_OBJECTIVE_:
Print every one of the rows below word for word, leaving out the pictures.

_DATA FOR THIS TASK_:
##############################
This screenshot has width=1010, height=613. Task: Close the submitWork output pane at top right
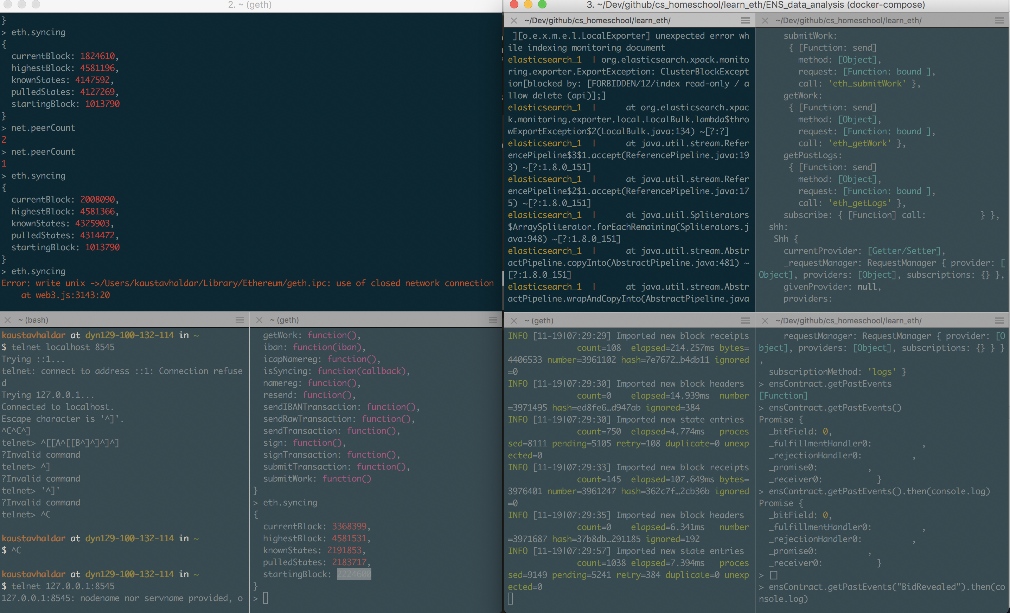coord(765,20)
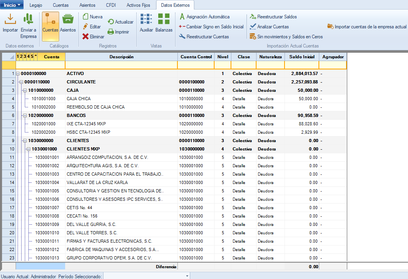Open the Asientos catalog icon
408x279 pixels.
coord(68,19)
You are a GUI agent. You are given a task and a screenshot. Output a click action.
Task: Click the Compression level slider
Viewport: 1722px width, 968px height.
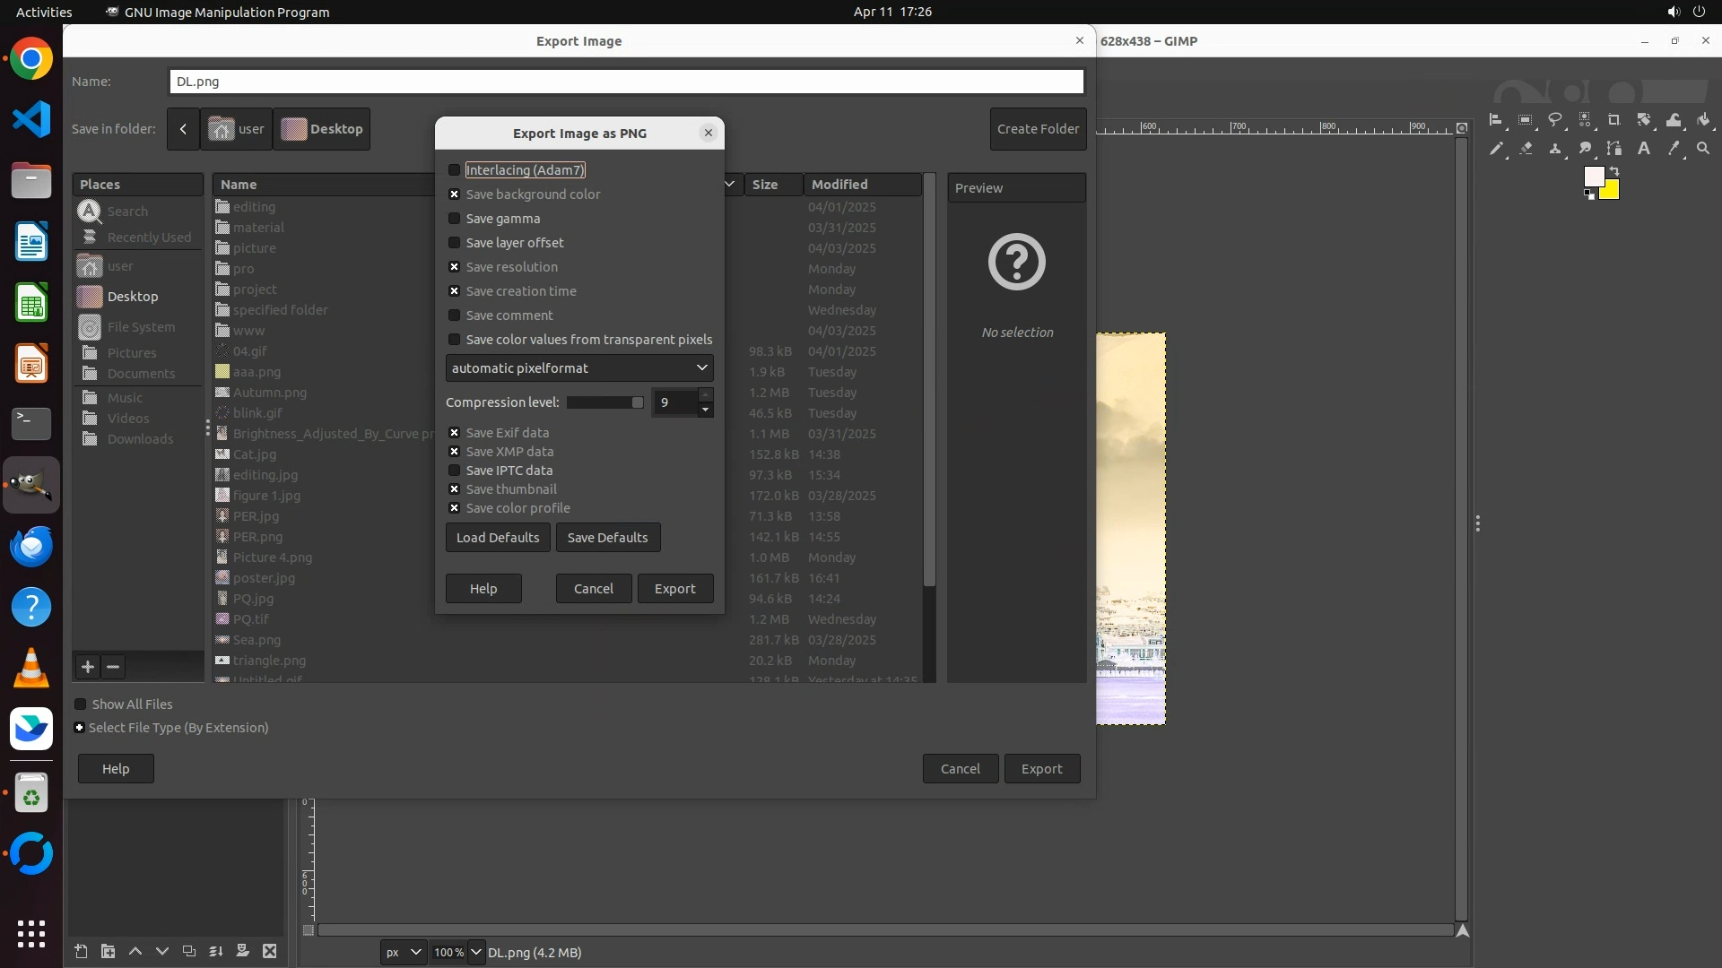604,402
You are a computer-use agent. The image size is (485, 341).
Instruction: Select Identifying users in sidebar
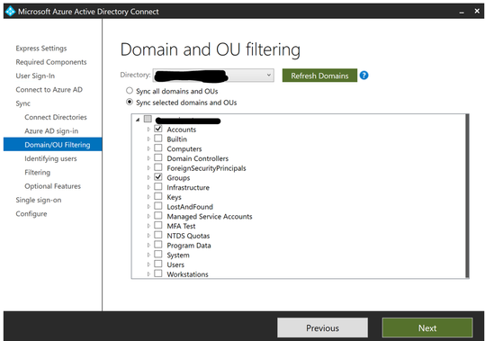click(50, 158)

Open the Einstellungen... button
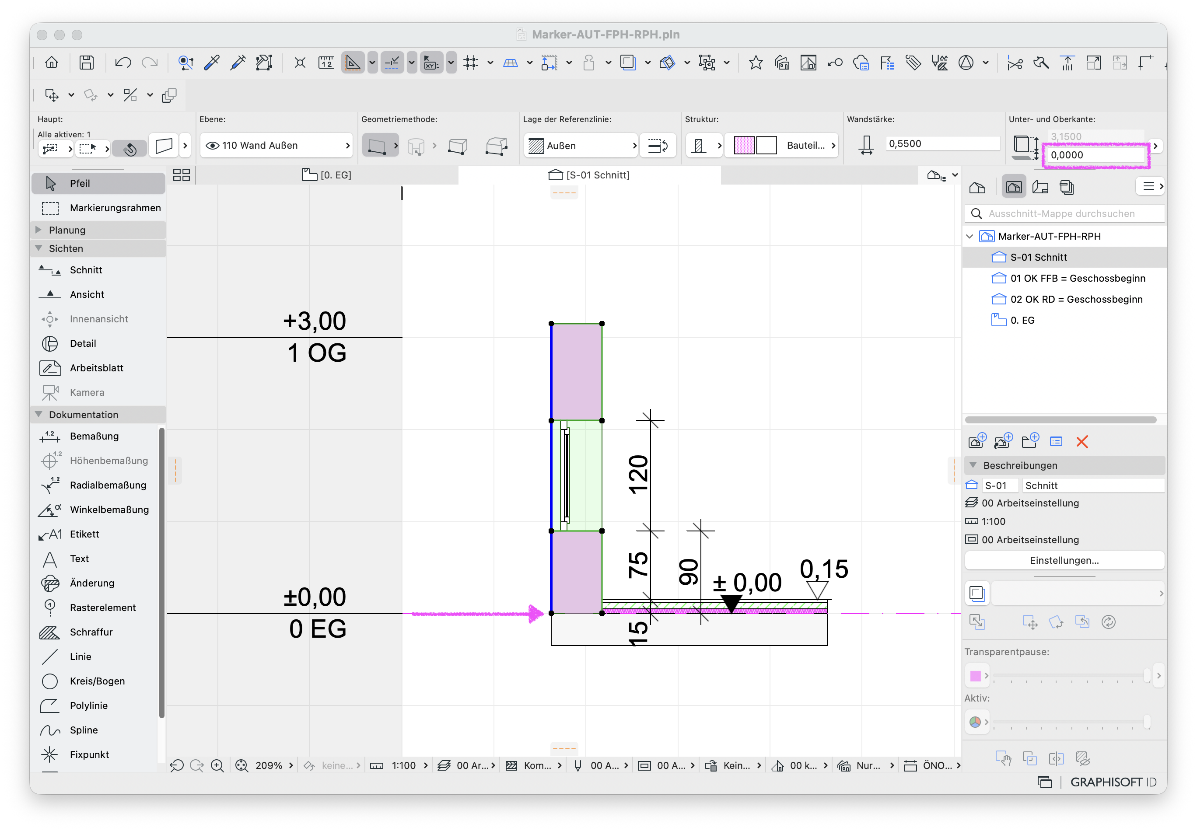[x=1064, y=560]
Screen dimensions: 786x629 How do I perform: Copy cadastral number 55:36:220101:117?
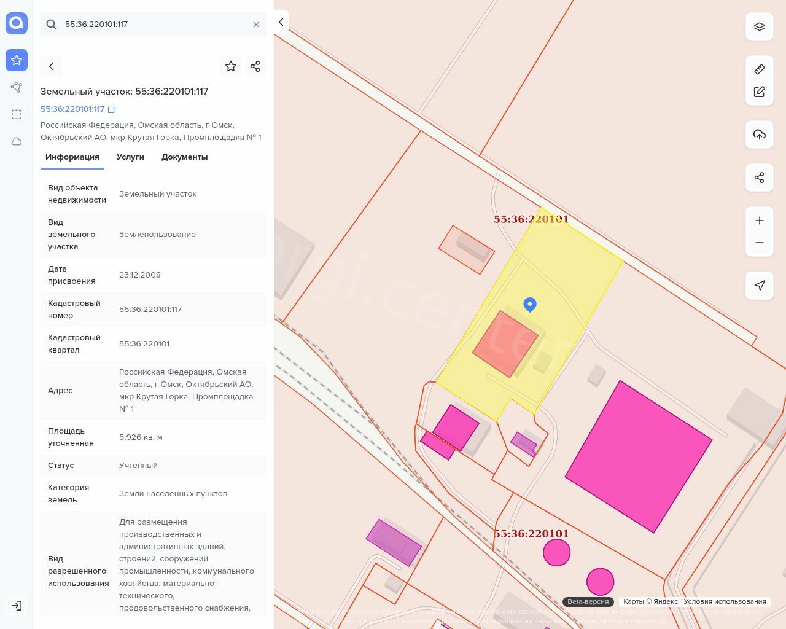tap(112, 109)
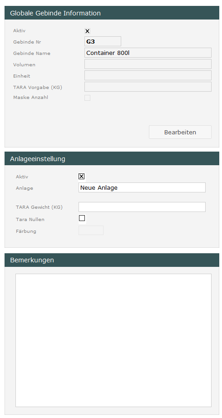This screenshot has height=418, width=222.
Task: Click the Bearbeiten button
Action: [x=180, y=132]
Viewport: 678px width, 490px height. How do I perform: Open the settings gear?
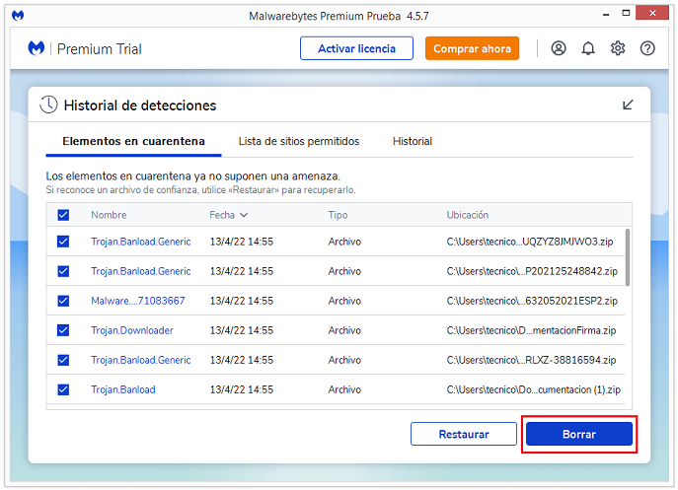(x=618, y=48)
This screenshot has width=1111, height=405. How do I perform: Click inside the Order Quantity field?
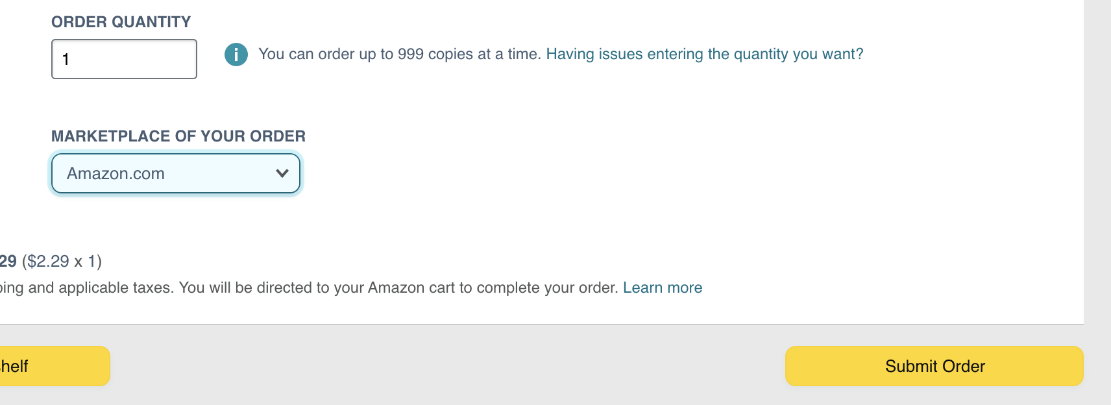point(123,59)
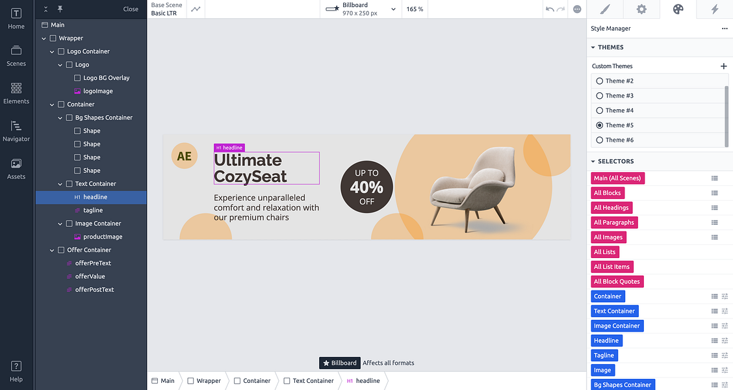
Task: Open the Assets panel icon
Action: pyautogui.click(x=16, y=169)
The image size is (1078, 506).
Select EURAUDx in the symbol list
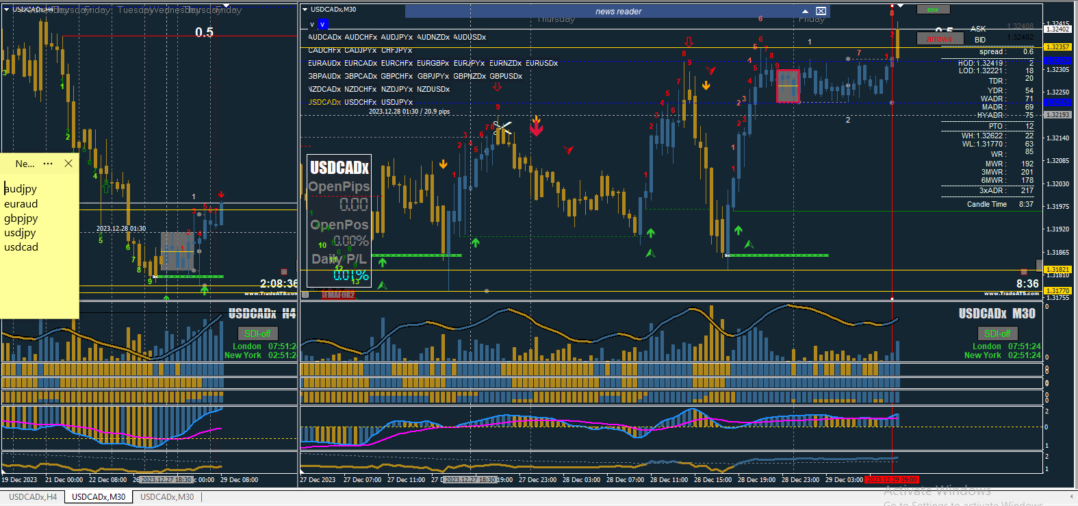pyautogui.click(x=324, y=63)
##############################
_EXERCISE RESULT_:
This screenshot has width=1010, height=613. Task: Close the submitWork output pane at top right
coord(765,20)
Open the Asientos catalog icon
408x279 pixels.
coord(68,19)
You are a GUI agent. You are given a task and a screenshot. Output a click action.
Task: Click the Compression level slider
Viewport: 1722px width, 968px height.
604,402
You are a computer-use agent. The image size is (485, 341).
Instruction: Select Identifying users in sidebar
click(50, 158)

Open the Einstellungen... button
[x=1064, y=560]
Screen dimensions: 786x629 How do I perform: Copy cadastral number 55:36:220101:117?
tap(112, 109)
This screenshot has height=418, width=222.
Task: Click the Bearbeiten button
Action: [x=180, y=132]
Viewport: 678px width, 490px height. How do I perform: Open the settings gear?
(x=618, y=48)
This screenshot has width=1111, height=405. How do I perform: Click inside the Order Quantity field?
point(123,59)
Task: Open the Assets panel icon
Action: pyautogui.click(x=16, y=169)
The image size is (1078, 506).
Select EURAUDx in the symbol list
pyautogui.click(x=324, y=63)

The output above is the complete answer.